Clinicians sometimes experience treatment failure in the initial empirical antibiotics treatment using cephalosporins in cirrhotic
patients with spontaneous bacterial peritonitis (SBP). Enterococcus, which is intrinsically resistant to cephalosporins, may
be one of the causes of treatment failure. The aim of this study was to evaluate the clinical importance and the clinical
characteristics of spontaneous enterococcal peritonitis (SEP). This was a retrospective cohort study of 359 patients with
SBP treated in a single tertiary care center in South Korea from January 2000 through December 2004. We evaluated the clinical
manifestation and the treatment results of SBP patients with enterococci identified from ascites culture. During the observation
period, 13 of 359 patients (3.6%) diagnosed with culture-positive SBP had enterococcal peritonitis. For the initial empirical
treatment, third-generation cephalosporins were administered to the 13 patients, ten of whom (76.9%) did not improve in the
first 48 h. An in vitro antibiotic sensitivity test showed that the identified enterococci were susceptible to ampicillin
plus gentamycin in eight patients (61.5%) and there was no vancomycin-resistant enterococcus. Although antibiotics were changed
to antienterococcal antibiotics in 11 patients, only five patients improved. As a result, eight of the 13 patients (61.5%)

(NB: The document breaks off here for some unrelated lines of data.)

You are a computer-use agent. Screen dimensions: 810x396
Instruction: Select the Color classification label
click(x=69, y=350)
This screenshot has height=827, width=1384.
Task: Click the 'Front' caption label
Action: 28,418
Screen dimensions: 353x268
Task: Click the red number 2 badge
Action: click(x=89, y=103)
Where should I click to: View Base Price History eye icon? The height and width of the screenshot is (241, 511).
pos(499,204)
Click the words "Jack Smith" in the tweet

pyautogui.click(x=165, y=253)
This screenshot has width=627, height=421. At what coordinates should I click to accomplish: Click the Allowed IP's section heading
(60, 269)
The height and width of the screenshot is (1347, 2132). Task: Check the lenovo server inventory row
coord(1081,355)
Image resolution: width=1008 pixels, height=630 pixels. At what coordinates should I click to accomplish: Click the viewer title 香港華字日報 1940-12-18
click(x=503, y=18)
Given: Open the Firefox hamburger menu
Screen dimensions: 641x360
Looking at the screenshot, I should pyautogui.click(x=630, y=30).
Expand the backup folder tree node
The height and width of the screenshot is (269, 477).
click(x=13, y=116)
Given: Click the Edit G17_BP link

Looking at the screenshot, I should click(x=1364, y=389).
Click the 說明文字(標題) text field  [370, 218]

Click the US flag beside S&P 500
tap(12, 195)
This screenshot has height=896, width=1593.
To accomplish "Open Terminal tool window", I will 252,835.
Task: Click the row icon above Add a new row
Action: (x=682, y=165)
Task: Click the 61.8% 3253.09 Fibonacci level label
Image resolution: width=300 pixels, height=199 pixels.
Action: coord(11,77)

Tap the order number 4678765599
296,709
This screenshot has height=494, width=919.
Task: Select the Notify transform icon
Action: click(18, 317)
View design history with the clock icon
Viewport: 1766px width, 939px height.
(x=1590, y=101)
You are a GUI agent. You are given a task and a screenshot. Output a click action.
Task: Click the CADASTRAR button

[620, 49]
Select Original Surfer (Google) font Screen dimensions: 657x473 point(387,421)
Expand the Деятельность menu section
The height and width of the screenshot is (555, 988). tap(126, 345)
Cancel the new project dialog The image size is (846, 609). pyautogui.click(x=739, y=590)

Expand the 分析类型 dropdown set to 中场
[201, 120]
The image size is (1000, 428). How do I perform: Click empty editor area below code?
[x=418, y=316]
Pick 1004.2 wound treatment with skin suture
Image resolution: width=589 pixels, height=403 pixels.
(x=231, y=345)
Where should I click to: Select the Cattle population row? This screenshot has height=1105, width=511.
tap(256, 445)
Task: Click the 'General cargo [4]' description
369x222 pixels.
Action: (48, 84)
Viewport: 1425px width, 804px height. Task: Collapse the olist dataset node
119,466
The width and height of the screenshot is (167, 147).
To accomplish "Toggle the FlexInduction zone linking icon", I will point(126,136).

with enterococcal SBP died during the observation period, and the one-month mortality was significantly higher from enterococcal
SBP than from nonenterococcal SBP (
P = 0.038). We conclude that enterococcal SBP has poor prognosis and it is reasonable to use antienterococcal antibiotics when
enterococcus is identified from ascites culture of patients with liver cirrhosis.